====== Dataset records

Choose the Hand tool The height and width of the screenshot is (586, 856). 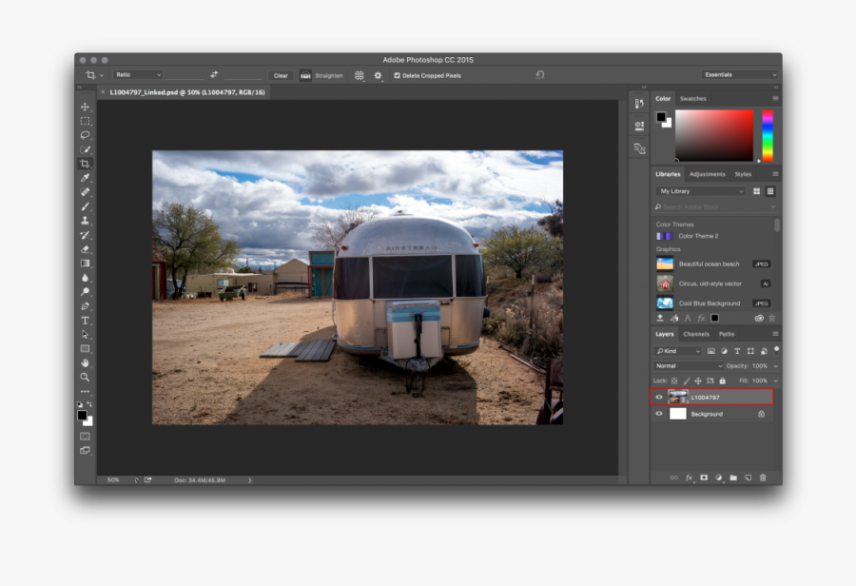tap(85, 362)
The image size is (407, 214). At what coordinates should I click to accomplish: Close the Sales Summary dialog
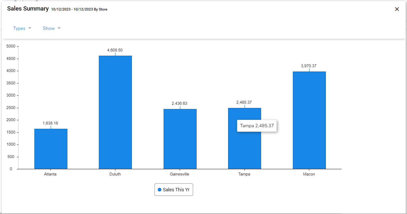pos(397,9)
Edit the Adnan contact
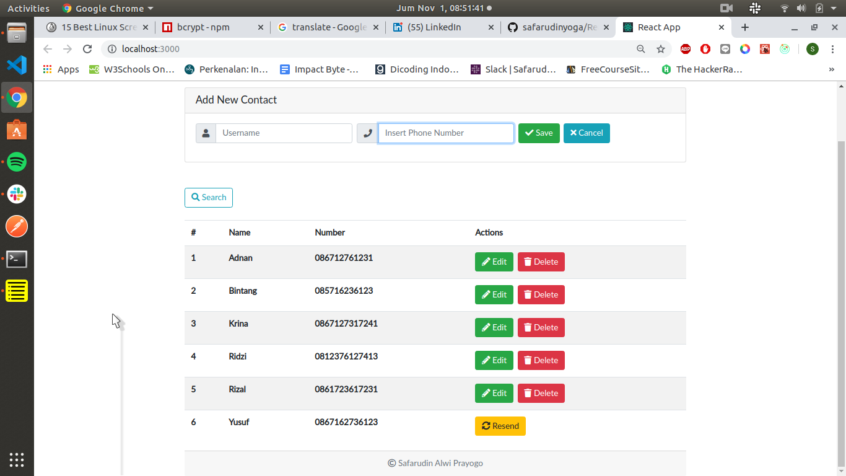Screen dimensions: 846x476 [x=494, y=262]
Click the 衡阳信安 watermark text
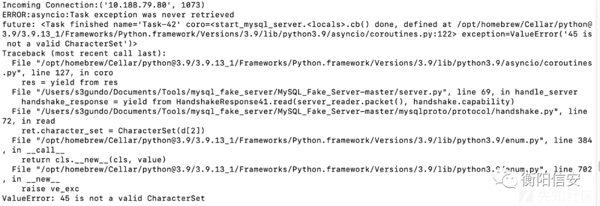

============

=== Task directions ===
Nothing but the lines from the one containing "The image size" to the last line of the records should be returned, exactly as they appear and without pictures.

=== Solution to this problem ===
The image size is (407, 214). At what coordinates should I click to accomplish: Close the Sales Summary dialog
pos(397,9)
Edit the Adnan contact
Screen dimensions: 846x476 [x=494, y=262]
Click the 衡阳信安 watermark text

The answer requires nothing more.